_GOAL OF THE EXERCISE_
Reproduce every item below word for word, without leaving anything out or changing anything.

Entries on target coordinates
┄┄┄┄┄┄

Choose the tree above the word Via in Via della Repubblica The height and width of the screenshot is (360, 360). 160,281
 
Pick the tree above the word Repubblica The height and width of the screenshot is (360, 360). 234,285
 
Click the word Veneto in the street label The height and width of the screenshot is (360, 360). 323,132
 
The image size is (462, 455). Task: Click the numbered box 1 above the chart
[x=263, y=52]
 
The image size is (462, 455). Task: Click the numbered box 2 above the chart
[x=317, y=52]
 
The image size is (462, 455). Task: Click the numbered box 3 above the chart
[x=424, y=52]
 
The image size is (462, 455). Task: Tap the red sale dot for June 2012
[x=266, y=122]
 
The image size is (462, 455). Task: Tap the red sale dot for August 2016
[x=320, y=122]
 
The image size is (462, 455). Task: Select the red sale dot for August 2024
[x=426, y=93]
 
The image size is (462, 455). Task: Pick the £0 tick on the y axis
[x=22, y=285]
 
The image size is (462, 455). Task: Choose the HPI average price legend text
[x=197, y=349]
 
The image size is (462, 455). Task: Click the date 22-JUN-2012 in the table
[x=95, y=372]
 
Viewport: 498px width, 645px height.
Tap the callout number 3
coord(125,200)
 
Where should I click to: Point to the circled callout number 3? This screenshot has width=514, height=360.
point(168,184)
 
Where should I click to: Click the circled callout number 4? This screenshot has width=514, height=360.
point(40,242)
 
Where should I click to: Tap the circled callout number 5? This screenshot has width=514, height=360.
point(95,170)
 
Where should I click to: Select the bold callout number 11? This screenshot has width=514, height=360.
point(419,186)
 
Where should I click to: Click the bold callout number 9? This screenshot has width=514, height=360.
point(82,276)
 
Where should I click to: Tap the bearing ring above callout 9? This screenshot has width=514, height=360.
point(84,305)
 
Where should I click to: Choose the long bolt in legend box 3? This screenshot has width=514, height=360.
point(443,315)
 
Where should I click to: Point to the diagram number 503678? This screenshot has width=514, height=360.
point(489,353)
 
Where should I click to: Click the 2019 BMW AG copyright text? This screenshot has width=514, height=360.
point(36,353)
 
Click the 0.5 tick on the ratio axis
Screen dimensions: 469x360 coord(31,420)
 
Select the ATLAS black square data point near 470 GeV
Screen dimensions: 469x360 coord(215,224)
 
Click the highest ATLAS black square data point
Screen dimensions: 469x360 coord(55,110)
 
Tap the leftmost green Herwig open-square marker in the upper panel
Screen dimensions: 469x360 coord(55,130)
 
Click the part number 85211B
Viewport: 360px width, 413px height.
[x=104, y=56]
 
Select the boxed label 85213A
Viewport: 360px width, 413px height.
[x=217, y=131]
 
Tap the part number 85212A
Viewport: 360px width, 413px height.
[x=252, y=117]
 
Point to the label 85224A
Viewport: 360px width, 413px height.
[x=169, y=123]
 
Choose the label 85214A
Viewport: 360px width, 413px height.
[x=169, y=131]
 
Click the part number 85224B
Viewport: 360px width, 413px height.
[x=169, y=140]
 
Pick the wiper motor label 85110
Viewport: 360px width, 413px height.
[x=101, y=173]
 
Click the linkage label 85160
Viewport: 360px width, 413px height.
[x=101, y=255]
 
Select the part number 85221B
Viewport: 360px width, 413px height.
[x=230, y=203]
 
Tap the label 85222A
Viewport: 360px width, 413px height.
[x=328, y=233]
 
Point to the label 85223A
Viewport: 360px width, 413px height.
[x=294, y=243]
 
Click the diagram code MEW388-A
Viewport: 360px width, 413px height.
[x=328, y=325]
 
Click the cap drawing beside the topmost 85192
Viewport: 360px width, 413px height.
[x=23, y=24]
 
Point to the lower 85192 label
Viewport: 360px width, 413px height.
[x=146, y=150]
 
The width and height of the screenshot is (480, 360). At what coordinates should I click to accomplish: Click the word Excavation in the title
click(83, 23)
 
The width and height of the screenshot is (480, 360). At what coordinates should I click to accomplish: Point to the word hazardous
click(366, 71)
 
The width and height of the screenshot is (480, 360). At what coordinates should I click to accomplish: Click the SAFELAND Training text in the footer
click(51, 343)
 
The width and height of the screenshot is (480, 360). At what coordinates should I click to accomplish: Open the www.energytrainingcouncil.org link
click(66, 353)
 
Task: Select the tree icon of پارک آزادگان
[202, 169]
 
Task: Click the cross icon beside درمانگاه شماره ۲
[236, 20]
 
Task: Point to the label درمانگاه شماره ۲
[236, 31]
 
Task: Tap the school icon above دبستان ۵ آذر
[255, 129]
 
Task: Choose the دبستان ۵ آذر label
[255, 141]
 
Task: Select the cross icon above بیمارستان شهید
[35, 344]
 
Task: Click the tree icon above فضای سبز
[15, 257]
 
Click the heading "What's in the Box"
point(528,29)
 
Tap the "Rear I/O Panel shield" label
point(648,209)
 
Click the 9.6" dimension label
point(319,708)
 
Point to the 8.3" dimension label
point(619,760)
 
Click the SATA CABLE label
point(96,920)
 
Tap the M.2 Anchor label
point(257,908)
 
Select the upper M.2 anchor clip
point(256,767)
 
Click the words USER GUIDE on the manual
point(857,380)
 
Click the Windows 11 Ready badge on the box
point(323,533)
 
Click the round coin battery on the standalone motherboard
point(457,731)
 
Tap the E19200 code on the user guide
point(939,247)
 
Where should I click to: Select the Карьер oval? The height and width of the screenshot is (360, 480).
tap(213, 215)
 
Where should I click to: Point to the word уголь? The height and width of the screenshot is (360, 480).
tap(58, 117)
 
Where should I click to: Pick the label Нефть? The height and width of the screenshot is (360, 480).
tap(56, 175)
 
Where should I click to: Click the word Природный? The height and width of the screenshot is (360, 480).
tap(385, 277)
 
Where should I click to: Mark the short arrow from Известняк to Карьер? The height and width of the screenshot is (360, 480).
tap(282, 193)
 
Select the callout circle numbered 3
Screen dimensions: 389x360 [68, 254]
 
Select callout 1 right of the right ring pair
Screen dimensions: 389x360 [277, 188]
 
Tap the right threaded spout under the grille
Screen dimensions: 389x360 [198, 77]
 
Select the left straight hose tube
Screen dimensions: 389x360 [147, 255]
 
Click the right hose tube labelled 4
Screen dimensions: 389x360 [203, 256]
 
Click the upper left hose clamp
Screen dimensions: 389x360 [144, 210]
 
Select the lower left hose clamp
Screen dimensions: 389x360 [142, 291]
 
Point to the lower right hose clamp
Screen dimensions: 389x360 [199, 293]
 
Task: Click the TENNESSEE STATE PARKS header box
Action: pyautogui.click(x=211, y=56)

┄┄┄┄┄┄

_OUTPUT_
Choose the tree above the word Via in Via della Repubblica The height and width of the screenshot is (360, 360). 160,281
 
Pick the tree above the word Repubblica The height and width of the screenshot is (360, 360). 234,285
 
Click the word Veneto in the street label The height and width of the screenshot is (360, 360). 323,132
 
The image size is (462, 455). Task: Click the numbered box 1 above the chart
[x=263, y=52]
 
The image size is (462, 455). Task: Click the numbered box 2 above the chart
[x=317, y=52]
 
The image size is (462, 455). Task: Click the numbered box 3 above the chart
[x=424, y=52]
 
The image size is (462, 455). Task: Tap the red sale dot for June 2012
[x=266, y=122]
 
The image size is (462, 455). Task: Tap the red sale dot for August 2016
[x=320, y=122]
 
The image size is (462, 455). Task: Select the red sale dot for August 2024
[x=426, y=93]
 
The image size is (462, 455). Task: Pick the £0 tick on the y axis
[x=22, y=285]
 
The image size is (462, 455). Task: Choose the HPI average price legend text
[x=197, y=349]
 
The image size is (462, 455). Task: Click the date 22-JUN-2012 in the table
[x=95, y=372]
 
Viewport: 498px width, 645px height.
Tap the callout number 3
coord(125,200)
 
Where should I click to: Point to the circled callout number 3? This screenshot has width=514, height=360.
point(168,184)
 
Where should I click to: Click the circled callout number 4? This screenshot has width=514, height=360.
point(40,242)
 
Where should I click to: Tap the circled callout number 5? This screenshot has width=514, height=360.
point(95,170)
 
Where should I click to: Select the bold callout number 11? This screenshot has width=514, height=360.
point(419,186)
 
Where should I click to: Click the bold callout number 9? This screenshot has width=514, height=360.
point(82,276)
 
Where should I click to: Tap the bearing ring above callout 9? This screenshot has width=514, height=360.
point(84,305)
 
Where should I click to: Choose the long bolt in legend box 3? This screenshot has width=514, height=360.
point(443,315)
 
Where should I click to: Point to the diagram number 503678? This screenshot has width=514, height=360.
point(489,353)
 
Where should I click to: Click the 2019 BMW AG copyright text? This screenshot has width=514, height=360.
point(36,353)
 
Click the 0.5 tick on the ratio axis
Screen dimensions: 469x360 coord(31,420)
 
Select the ATLAS black square data point near 470 GeV
Screen dimensions: 469x360 coord(215,224)
 
Click the highest ATLAS black square data point
Screen dimensions: 469x360 coord(55,110)
 
Tap the leftmost green Herwig open-square marker in the upper panel
Screen dimensions: 469x360 coord(55,130)
 
Click the part number 85211B
Viewport: 360px width, 413px height.
[x=104, y=56]
 
Select the boxed label 85213A
Viewport: 360px width, 413px height.
[x=217, y=131]
 
Tap the part number 85212A
Viewport: 360px width, 413px height.
[x=252, y=117]
 
Point to the label 85224A
Viewport: 360px width, 413px height.
[x=169, y=123]
 
Choose the label 85214A
Viewport: 360px width, 413px height.
[x=169, y=131]
 
Click the part number 85224B
Viewport: 360px width, 413px height.
[x=169, y=140]
 
Pick the wiper motor label 85110
Viewport: 360px width, 413px height.
[x=101, y=173]
 
Click the linkage label 85160
Viewport: 360px width, 413px height.
[x=101, y=255]
 
Select the part number 85221B
Viewport: 360px width, 413px height.
[x=230, y=203]
 
Tap the label 85222A
Viewport: 360px width, 413px height.
[x=328, y=233]
 
Point to the label 85223A
Viewport: 360px width, 413px height.
[x=294, y=243]
 
Click the diagram code MEW388-A
Viewport: 360px width, 413px height.
[x=328, y=325]
 
Click the cap drawing beside the topmost 85192
Viewport: 360px width, 413px height.
[x=23, y=24]
 
Point to the lower 85192 label
Viewport: 360px width, 413px height.
[x=146, y=150]
 
The width and height of the screenshot is (480, 360). At what coordinates should I click to accomplish: Click the word Excavation in the title
click(83, 23)
 
The width and height of the screenshot is (480, 360). At what coordinates should I click to accomplish: Point to the word hazardous
click(366, 71)
 
The width and height of the screenshot is (480, 360). At what coordinates should I click to accomplish: Click the SAFELAND Training text in the footer
click(51, 343)
 
The width and height of the screenshot is (480, 360). At what coordinates should I click to accomplish: Open the www.energytrainingcouncil.org link
click(66, 353)
 
Task: Select the tree icon of پارک آزادگان
[202, 169]
 
Task: Click the cross icon beside درمانگاه شماره ۲
[236, 20]
 
Task: Point to the label درمانگاه شماره ۲
[236, 31]
 
Task: Tap the school icon above دبستان ۵ آذر
[255, 129]
 
Task: Choose the دبستان ۵ آذر label
[255, 141]
 
Task: Select the cross icon above بیمارستان شهید
[35, 344]
 
Task: Click the tree icon above فضای سبز
[15, 257]
 
Click the heading "What's in the Box"
point(528,29)
 
Tap the "Rear I/O Panel shield" label
point(648,209)
 
Click the 9.6" dimension label
point(319,708)
 
Point to the 8.3" dimension label
point(619,760)
 
Click the SATA CABLE label
point(96,920)
 
Tap the M.2 Anchor label
point(257,908)
 
Select the upper M.2 anchor clip
point(256,767)
 
Click the words USER GUIDE on the manual
point(857,380)
 
Click the Windows 11 Ready badge on the box
point(323,533)
 
Click the round coin battery on the standalone motherboard
point(457,731)
 
Tap the E19200 code on the user guide
point(939,247)
 
Where should I click to: Select the Карьер oval? The height and width of the screenshot is (360, 480).
tap(213, 215)
 
Where should I click to: Point to the word уголь? The height and width of the screenshot is (360, 480).
tap(58, 117)
 
Where should I click to: Pick the label Нефть? The height and width of the screenshot is (360, 480).
tap(56, 175)
 
Where should I click to: Click the word Природный? The height and width of the screenshot is (360, 480).
tap(385, 277)
 
Where should I click to: Mark the short arrow from Известняк to Карьер? The height and width of the screenshot is (360, 480).
tap(282, 193)
 
Select the callout circle numbered 3
Screen dimensions: 389x360 [68, 254]
 
Select callout 1 right of the right ring pair
Screen dimensions: 389x360 [277, 188]
 
Tap the right threaded spout under the grille
Screen dimensions: 389x360 [198, 77]
 
Select the left straight hose tube
Screen dimensions: 389x360 [147, 255]
 
Click the right hose tube labelled 4
Screen dimensions: 389x360 [203, 256]
 
Click the upper left hose clamp
Screen dimensions: 389x360 [144, 210]
 
Select the lower left hose clamp
Screen dimensions: 389x360 [142, 291]
 
Point to the lower right hose clamp
Screen dimensions: 389x360 [199, 293]
 
Task: Click the TENNESSEE STATE PARKS header box
Action: pyautogui.click(x=211, y=56)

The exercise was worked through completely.